Brincadeiras e jogos que transformam números em amigos
Já dizia minha comadre Cida, “quem faz da matemática divertida nunca mais tem medo de número!” E ela estava certa. Jogos são como temperos: eles fazem tudo ficar mais gostoso, inclusive aquele conteúdo mais puxado.
➡️ Para crianças na educação infantil, o segredo é estimular o raciocínio lógico através de atividades que exigem contar, classificar, comparar e estimar. Aqui vão algumas ideias que funcionam igual bala de coco em festa: irresistíveis!
Exemplos de brincadeiras matemáticas lúdicas:
- Caça aos números no quintal: Espalhe cartões numerados e peça que a criança os encontre na sequência certa. É ótimo para percepção visual e contagem.
- Jogo das sombras geométricas: Use lanternas e formas de papel para criar sombras e descobrir qual formato é igual ao da peça.
- Receitas de brinquedo: Faça “bolachas de mentirinha” com massinha usando medidas reais — e assim, sem querer, a criança aprende proporção e quantidade.
- Banco das moedas: Crie uma “loja de brinquedos” e use moedas de brinquedo para ensinar soma, troco e valor.
Observe que em cada brincadeira há espaço para perguntas como: “Se você comprar esse carrinho, ainda sobra quanto?”, estimulando o raciocínio enquanto joga.
Importante notar que transições bem feitas entre uma atividade e outra, como “Agora que você já encontrou os números, que tal somá-los com as moedas do jogo?” mantêm o ritmo e fluidez — uma exigência essencial para SEO de qualidade segundo o Yoast.
A matemática no dia a dia, como conselho de vó
Não há fórmula mágica, mas há encantamento em transformar momentos simples em aprendizado. Minha neta Clarinha, por exemplo, aprendeu a multiplicar usando as roupas no varal: “Vovó, se temos 3 camisetas e 4 meias em cada varal, quantas meias tem no total?” — e lá fomos nós fazer o cálculo olhando pro céu azul.
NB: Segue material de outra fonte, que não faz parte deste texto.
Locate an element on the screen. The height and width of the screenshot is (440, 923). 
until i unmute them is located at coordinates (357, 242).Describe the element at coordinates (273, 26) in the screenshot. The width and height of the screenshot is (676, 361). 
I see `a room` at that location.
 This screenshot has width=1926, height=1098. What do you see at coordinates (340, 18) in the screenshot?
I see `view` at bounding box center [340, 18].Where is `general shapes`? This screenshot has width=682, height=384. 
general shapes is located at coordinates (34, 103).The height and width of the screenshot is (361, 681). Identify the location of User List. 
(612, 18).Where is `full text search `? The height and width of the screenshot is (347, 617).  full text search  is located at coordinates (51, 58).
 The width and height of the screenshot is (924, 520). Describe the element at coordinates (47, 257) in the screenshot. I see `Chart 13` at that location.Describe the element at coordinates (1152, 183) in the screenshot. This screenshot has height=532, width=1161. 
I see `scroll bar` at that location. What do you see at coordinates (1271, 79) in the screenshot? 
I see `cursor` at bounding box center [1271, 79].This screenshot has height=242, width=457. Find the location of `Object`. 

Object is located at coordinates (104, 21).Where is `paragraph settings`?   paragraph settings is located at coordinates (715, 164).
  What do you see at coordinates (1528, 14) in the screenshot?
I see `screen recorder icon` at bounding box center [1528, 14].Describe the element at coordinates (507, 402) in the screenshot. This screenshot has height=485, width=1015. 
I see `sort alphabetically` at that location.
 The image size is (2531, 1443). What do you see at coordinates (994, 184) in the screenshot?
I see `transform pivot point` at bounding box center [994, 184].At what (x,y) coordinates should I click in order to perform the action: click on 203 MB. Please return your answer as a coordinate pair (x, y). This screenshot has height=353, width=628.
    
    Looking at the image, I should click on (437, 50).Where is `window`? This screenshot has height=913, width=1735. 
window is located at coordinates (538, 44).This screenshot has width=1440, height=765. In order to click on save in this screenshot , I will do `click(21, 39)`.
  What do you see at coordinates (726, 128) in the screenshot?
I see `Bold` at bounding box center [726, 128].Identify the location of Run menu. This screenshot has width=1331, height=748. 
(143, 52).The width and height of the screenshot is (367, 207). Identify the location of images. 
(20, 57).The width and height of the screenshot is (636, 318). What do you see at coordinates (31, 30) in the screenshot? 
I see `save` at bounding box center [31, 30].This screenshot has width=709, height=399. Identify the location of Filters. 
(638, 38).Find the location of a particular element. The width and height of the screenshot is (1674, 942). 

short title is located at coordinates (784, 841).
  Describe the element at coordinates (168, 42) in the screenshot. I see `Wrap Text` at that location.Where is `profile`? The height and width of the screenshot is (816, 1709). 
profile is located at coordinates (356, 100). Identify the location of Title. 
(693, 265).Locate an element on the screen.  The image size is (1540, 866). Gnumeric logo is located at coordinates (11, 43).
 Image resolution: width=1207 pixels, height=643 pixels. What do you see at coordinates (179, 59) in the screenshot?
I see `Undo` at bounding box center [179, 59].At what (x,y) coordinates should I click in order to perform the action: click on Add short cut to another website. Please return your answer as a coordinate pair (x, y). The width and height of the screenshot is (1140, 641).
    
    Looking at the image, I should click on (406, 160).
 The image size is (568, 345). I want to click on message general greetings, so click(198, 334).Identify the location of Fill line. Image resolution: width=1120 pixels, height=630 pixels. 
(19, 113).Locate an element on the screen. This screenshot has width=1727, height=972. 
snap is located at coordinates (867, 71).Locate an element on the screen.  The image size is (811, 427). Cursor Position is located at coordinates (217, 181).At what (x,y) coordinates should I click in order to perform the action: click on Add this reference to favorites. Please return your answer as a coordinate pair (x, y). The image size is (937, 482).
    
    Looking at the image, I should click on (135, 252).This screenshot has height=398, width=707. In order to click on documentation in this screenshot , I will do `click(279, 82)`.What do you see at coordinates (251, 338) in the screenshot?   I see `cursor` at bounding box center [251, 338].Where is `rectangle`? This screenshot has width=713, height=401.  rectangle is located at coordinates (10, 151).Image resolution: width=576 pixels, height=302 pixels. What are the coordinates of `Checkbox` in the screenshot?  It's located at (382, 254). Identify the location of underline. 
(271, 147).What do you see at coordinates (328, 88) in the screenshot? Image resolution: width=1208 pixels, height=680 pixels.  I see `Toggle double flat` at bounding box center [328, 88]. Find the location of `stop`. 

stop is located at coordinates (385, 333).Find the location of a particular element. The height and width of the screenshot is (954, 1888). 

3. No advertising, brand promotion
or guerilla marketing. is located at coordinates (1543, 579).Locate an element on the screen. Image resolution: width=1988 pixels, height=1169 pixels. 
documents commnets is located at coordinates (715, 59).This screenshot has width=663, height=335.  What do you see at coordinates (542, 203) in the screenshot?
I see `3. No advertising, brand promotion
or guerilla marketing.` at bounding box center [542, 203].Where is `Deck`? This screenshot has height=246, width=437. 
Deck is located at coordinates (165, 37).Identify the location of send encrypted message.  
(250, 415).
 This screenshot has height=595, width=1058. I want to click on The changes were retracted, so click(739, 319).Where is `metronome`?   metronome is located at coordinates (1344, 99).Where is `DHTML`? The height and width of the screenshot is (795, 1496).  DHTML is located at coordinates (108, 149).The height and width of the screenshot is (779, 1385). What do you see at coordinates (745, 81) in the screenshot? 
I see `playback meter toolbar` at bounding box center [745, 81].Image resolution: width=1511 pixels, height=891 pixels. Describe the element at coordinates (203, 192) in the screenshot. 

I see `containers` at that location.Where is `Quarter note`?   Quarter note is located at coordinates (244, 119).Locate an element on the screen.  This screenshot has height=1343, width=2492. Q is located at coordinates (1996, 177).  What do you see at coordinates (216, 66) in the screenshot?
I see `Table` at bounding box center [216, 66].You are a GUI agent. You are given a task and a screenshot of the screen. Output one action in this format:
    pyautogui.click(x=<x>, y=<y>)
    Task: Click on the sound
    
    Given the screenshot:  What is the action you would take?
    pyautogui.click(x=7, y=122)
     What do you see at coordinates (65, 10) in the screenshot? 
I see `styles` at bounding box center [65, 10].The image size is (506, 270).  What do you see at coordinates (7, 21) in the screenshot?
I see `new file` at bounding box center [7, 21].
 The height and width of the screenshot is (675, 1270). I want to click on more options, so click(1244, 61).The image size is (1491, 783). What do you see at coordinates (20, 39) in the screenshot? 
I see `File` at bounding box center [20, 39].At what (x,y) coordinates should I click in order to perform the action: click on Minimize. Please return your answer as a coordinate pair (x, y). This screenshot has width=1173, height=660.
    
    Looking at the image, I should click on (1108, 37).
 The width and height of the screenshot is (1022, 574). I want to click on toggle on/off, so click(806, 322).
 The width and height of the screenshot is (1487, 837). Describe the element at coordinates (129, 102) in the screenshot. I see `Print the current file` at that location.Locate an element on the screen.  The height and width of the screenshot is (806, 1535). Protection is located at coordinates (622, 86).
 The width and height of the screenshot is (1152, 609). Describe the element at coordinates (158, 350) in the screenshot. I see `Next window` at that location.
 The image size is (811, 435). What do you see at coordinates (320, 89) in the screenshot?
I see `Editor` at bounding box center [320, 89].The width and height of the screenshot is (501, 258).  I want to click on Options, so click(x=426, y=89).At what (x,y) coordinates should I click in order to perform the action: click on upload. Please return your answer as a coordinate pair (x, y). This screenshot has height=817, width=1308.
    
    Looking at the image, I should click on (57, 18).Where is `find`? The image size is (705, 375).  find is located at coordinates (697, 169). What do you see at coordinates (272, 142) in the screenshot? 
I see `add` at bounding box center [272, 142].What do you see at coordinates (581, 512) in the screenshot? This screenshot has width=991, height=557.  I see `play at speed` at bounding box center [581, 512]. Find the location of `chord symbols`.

Relacionar a matemática com afazeres domésticos, passeios no bairro, ou até com os bichos da fazenda, torna tudo mais compreensível e afetivo. Isso porque o contexto vivido oferece significado real, fazendo com que o conteúdo não seja apenas decorado, mas realmente internalizado.
Algumas estratégias para isso:
- Contar os degraus da escada enquanto sobe.
- Separar os feijões por cor antes de fazer a sopa.
- Medir os pés para comprar sapatos novos e comparar tamanhos.
E veja bem, ao se referir às crianças como protagonistas da própria aprendizagem, você fortalece o senso de autonomia — e isso, minha filha, é tão valioso quanto ouro.
Quando o aprendizado vira história: o segredo está na emoção
Vou te contar um segredo: crianças aprendem melhor quando se emocionam. Sabe quando você lê uma história e ela fica guardada no coração? É disso que estamos falando. Matemática divertida também pode ser contada como conto — com começo, meio e fim, como os bons causos que meu avô contava à beira do fogão à lenha.
Imagine, por exemplo, um personagem chamado Zeca Somador, que resolve problemas ajudando os amigos da Vila dos Algarismos. Cada desafio envolve uma operação matemática, e com o desenrolar da história, o conteúdo vai sendo apresentado suavemente, como numa prosa boa que você não quer que acabe.
Nessa fase final do aprendizado, é importante que as crianças sejam convidadas a refletir, reconstruir e compartilhar. Criar suas próprias histórias com números, ilustrar problemas e encenar soluções são formas poderosas de consolidar o que foi aprendido.
Dica: Visite a Fundação Lemann para saber mais sobre educação lúdica.